Stated goal. Reproduce every line of the material below word for word, changing nothing.

Pointing records for text and elements:
Begin

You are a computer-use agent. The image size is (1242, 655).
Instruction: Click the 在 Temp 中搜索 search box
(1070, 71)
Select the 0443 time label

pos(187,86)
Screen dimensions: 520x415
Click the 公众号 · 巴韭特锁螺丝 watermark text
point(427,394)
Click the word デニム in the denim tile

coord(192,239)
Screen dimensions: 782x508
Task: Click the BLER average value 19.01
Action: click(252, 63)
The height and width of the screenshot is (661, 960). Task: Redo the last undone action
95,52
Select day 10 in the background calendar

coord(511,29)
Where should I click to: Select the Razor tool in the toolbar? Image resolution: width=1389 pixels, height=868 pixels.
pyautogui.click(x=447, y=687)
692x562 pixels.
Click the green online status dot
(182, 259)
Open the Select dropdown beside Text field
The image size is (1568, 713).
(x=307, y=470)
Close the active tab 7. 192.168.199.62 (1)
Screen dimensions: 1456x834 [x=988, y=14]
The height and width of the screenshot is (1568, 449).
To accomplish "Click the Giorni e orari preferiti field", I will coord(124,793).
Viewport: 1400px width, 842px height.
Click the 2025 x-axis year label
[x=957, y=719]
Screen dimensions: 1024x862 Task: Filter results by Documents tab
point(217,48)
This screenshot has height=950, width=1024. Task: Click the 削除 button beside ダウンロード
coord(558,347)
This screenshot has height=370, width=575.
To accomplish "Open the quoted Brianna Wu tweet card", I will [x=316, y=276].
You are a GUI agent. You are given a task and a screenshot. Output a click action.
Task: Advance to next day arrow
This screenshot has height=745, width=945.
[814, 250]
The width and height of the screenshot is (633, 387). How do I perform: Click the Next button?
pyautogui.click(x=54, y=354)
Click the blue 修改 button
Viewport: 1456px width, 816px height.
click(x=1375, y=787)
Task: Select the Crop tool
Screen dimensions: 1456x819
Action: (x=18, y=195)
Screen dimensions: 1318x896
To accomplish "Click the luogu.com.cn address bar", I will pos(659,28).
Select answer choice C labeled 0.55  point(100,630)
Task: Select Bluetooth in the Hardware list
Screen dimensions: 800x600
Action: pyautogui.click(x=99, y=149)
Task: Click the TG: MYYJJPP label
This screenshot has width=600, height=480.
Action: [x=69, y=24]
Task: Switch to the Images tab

End

Problem solution.
You are a computer-use agent. The image size is (1242, 655).
Instruction: Click the 在 Temp 中搜索 search box
(1070, 71)
Select the 0443 time label

pos(187,86)
Screen dimensions: 520x415
Click the 公众号 · 巴韭特锁螺丝 watermark text
point(427,394)
Click the word デニム in the denim tile

coord(192,239)
Screen dimensions: 782x508
Task: Click the BLER average value 19.01
Action: click(252, 63)
The height and width of the screenshot is (661, 960). Task: Redo the last undone action
95,52
Select day 10 in the background calendar

coord(511,29)
Where should I click to: Select the Razor tool in the toolbar? Image resolution: width=1389 pixels, height=868 pixels.
pyautogui.click(x=447, y=687)
692x562 pixels.
Click the green online status dot
(182, 259)
Open the Select dropdown beside Text field
The image size is (1568, 713).
(x=307, y=470)
Close the active tab 7. 192.168.199.62 (1)
Screen dimensions: 1456x834 [x=988, y=14]
The height and width of the screenshot is (1568, 449).
To accomplish "Click the Giorni e orari preferiti field", I will coord(124,793).
Viewport: 1400px width, 842px height.
Click the 2025 x-axis year label
[x=957, y=719]
Screen dimensions: 1024x862 Task: Filter results by Documents tab
point(217,48)
This screenshot has height=950, width=1024. Task: Click the 削除 button beside ダウンロード
coord(558,347)
This screenshot has height=370, width=575.
To accomplish "Open the quoted Brianna Wu tweet card", I will [x=316, y=276].
You are a GUI agent. You are given a task and a screenshot. Output a click action.
Task: Advance to next day arrow
This screenshot has height=745, width=945.
[814, 250]
The width and height of the screenshot is (633, 387). How do I perform: Click the Next button?
pyautogui.click(x=54, y=354)
Click the blue 修改 button
Viewport: 1456px width, 816px height.
click(x=1375, y=787)
Task: Select the Crop tool
Screen dimensions: 1456x819
Action: (x=18, y=195)
Screen dimensions: 1318x896
To accomplish "Click the luogu.com.cn address bar", I will pos(659,28).
Select answer choice C labeled 0.55  point(100,630)
Task: Select Bluetooth in the Hardware list
Screen dimensions: 800x600
Action: pyautogui.click(x=99, y=149)
Task: Click the TG: MYYJJPP label
This screenshot has width=600, height=480.
Action: [x=69, y=24]
Task: Switch to the Images tab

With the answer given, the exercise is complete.